The Haller Feuerwehrmuseum Museum is located on the former production site of a cotton mill, a 10-minute walk from Schwäbisch Hall town center. Over 6000 exhibits are on display on 1600m2 and the stories of devastating town fires and firestorms around Schwäbisch Hall are told.
The tour started at 10 a.m. on Monday. 27 students (including seven exchange students from the partner university in Cincinatti) took up residence in the museum among fire engines, ladders, helmets and uniforms and immediately set to work. The museum director was astonished when he returned on Friday and hardly recognised his museum. In just five days, a wide variety of interventions were created in and around the museum.
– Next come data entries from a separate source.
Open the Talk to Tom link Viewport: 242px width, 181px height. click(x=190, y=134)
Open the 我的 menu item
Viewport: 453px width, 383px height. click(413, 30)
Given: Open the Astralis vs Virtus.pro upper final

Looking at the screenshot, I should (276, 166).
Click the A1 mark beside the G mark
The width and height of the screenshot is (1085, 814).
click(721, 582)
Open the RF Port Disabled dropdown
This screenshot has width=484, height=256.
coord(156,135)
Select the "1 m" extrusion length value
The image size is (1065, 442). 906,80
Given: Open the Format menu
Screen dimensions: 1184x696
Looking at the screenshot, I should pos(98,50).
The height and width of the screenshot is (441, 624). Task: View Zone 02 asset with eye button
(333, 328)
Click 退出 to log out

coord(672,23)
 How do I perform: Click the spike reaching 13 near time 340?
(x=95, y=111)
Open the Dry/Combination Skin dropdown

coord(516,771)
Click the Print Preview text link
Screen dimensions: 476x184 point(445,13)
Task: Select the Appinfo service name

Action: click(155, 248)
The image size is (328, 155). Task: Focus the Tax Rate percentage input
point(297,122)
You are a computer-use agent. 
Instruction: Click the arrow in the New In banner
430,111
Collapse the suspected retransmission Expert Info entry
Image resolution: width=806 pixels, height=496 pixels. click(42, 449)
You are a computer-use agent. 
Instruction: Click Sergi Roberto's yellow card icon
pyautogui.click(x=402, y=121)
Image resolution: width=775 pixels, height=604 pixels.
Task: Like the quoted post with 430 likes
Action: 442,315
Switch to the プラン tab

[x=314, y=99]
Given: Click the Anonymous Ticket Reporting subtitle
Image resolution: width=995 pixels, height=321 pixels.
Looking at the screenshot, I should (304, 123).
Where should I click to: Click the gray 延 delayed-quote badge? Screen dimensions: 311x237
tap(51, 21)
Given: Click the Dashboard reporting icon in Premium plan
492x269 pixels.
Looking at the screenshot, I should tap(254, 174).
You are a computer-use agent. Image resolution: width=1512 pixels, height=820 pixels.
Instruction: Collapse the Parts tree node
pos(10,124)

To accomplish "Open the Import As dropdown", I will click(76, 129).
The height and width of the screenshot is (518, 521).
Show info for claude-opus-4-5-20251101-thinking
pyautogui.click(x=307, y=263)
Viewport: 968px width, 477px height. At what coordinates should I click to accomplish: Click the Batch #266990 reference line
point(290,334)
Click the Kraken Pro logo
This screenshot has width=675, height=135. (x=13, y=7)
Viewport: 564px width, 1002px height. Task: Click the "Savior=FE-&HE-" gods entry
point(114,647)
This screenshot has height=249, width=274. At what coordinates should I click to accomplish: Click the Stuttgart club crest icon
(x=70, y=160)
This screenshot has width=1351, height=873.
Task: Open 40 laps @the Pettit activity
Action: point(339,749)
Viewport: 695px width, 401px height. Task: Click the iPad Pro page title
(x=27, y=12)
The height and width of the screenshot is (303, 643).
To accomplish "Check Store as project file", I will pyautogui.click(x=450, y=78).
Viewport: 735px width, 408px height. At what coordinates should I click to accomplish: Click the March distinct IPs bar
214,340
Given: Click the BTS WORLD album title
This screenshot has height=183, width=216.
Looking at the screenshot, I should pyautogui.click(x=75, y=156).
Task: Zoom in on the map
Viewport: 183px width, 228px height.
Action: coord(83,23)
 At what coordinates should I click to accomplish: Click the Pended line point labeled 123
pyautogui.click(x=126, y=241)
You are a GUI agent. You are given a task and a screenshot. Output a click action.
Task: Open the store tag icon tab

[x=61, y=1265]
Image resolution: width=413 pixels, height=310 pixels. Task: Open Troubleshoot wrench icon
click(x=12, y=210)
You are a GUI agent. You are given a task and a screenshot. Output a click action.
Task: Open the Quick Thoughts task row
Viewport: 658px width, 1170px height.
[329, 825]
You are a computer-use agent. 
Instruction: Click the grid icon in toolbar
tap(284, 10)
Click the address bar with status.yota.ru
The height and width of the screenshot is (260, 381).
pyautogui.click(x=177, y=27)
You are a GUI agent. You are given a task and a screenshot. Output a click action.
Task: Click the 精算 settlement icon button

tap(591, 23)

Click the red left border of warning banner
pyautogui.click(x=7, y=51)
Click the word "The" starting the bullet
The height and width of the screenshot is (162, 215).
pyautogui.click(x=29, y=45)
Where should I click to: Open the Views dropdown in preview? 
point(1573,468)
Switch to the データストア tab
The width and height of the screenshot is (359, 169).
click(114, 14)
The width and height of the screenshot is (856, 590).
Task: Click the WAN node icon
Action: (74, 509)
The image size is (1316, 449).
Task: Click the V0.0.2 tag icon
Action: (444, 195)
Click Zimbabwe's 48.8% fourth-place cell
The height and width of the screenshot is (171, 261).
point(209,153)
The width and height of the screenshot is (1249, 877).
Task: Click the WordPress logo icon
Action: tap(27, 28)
H A L L E R F E U E R W E H R M U S E U M is now written on the windows of the museum, in each window a five-meter-high letter made of bright yellow adhesive strips. The signal color yellow continues inside. Yellow question marks in different sizes pose questions about the exhibits and meet yellow exclamation marks that provide answers. This interplay of question and answer enters into a dialogues with museum visitors and provides information on the history, function and significance of the exhibits. If you want to find out more, you can scan a QR code linked to the museum's website.
Most fire departments are voluntary fire departments, which means that the members work on a voluntary basis. The exhibition of cardboard firefighters in the entrance area of the museum shows who these volunteers are and what they do. Life-size silhouettes made of blue-coated cardboard honeycomb panels present firefighters and women and their tasks.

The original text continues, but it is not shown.